Gwen was ready to murder Ianto when she returned to the Hub, demanding to know why she’d had to leave the alien siblings in Archie’s care. Once he explained that Archie had colleagues in Glasgow who could take care of the girl, she started to forgive him. He didn’t mention that those colleagues were aliens themselves, or that they lived on Torchwood’s land in the middle of Scotland.

“I’m sorry for being short and ordering you about,” he told her, honestly ashamed. “I was angry at Owen and Tosh, but that wasn’t your fault.”

“We’re all a bit tense,” she said, and patted his arm. “And you seem more stressed than the rest of us. What’s wrong, Ianto? Tell me,” she prodded him gently.

“It’s just… all this,” he gestured at the paperwork. “I’m really starting to understand why Jack hated it so much.”

“Don’t say that,” Gwen whispered. He looked at her curiously, and she stared at him. “You said ‘hated’. Past tense.”

“Well, I…” Ianto swallowed and stared at the desk- Jack’s desk- in front of him.

Gwen’s arms came around his head. “We all miss him, Ianto. But you can’t give up hope. He’ll come back,” she said, quiet but sure, and Ianto nodded.

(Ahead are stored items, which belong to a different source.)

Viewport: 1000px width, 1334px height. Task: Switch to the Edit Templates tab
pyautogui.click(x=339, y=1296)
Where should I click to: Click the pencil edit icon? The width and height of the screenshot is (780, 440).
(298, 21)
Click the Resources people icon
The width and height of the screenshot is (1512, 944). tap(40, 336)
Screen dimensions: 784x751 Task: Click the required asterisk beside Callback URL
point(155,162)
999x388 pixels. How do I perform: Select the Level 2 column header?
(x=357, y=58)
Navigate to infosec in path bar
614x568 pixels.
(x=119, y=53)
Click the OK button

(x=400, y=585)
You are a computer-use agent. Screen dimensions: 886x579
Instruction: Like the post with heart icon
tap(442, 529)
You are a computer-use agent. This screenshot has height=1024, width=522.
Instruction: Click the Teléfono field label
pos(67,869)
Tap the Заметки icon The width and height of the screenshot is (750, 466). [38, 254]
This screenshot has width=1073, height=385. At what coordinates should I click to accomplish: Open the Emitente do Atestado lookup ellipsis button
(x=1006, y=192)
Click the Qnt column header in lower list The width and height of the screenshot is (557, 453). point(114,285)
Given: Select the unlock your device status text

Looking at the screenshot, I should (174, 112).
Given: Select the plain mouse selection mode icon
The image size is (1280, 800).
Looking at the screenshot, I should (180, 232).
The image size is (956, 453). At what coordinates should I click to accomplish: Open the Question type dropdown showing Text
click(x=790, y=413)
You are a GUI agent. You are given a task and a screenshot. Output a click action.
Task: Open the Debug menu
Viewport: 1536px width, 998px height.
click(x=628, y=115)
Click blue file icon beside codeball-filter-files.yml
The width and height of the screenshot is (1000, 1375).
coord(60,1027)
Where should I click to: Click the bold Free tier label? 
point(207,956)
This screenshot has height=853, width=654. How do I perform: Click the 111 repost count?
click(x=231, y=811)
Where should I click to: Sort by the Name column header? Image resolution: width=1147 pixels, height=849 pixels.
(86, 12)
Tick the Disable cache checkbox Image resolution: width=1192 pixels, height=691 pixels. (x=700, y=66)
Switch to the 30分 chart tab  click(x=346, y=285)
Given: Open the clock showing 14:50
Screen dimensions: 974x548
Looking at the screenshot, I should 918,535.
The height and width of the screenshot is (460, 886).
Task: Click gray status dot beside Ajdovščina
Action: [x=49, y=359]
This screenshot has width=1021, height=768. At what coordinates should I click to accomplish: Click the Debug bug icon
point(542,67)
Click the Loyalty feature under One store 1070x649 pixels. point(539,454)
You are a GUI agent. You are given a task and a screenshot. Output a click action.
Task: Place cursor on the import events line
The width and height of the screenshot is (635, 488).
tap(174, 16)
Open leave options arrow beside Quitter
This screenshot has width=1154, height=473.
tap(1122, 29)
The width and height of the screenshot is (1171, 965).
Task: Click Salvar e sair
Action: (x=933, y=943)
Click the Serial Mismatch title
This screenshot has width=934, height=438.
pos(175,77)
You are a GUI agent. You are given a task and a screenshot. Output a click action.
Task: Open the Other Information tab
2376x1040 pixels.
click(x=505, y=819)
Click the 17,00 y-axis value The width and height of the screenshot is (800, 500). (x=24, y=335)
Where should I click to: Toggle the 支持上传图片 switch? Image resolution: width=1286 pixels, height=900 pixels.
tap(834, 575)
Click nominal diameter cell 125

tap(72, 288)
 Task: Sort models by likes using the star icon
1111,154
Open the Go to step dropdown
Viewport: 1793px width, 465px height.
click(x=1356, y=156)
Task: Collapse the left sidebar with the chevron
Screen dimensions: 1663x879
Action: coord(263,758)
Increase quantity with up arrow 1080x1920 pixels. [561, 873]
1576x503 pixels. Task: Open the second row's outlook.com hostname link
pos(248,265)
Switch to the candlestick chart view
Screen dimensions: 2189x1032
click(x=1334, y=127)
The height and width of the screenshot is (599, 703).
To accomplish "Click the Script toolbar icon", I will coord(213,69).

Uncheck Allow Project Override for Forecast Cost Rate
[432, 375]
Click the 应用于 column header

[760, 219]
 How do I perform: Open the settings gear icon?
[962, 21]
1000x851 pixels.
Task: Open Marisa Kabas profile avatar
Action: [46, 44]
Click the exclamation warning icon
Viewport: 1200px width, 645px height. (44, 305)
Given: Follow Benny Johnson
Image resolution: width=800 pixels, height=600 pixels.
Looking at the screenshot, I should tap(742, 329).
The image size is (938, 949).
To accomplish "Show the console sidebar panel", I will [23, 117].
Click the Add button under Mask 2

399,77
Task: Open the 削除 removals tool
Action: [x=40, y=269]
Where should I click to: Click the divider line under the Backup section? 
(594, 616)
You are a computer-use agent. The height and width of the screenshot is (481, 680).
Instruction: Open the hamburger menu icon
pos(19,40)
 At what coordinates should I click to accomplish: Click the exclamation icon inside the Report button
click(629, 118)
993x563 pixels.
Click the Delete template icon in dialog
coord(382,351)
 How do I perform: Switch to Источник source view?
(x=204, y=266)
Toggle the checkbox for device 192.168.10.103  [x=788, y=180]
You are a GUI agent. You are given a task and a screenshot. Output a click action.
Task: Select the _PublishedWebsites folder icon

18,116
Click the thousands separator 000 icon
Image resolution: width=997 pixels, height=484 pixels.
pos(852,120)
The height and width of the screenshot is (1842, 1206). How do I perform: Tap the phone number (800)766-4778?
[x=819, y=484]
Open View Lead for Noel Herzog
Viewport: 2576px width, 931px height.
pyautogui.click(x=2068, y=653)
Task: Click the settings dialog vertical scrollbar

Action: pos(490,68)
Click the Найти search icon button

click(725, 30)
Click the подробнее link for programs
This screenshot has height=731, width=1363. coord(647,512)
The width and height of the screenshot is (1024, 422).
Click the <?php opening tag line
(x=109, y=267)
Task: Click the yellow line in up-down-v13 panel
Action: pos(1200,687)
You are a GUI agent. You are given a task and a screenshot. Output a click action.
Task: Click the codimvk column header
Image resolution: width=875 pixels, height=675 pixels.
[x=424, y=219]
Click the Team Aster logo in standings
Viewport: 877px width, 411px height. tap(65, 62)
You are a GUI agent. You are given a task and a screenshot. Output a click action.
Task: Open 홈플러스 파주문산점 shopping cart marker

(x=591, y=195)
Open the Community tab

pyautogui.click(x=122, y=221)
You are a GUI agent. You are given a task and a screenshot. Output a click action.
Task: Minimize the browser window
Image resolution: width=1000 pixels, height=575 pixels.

“We’ll be here when he does,” he replied.

She smiled and gave him a last squeeze before letting go. “I’ll start my report, I know you care about those,” she teased, and he even smiled.

Tosh and Owen returned with a pair of Weevils an hour later, but Ianto ignored them. He tied up the last few loose ends to cover Archie’s trail, filed the reports on the Branx in the Torchwood database and got back to work on his liaison duties. When the others left for the night, he didn’t say goodbye, but kept working.

It was a long time before he shut down the Hub lights, checked the Rift predictor and the Hub security for the last time, and descended into Jack’s room to sleep.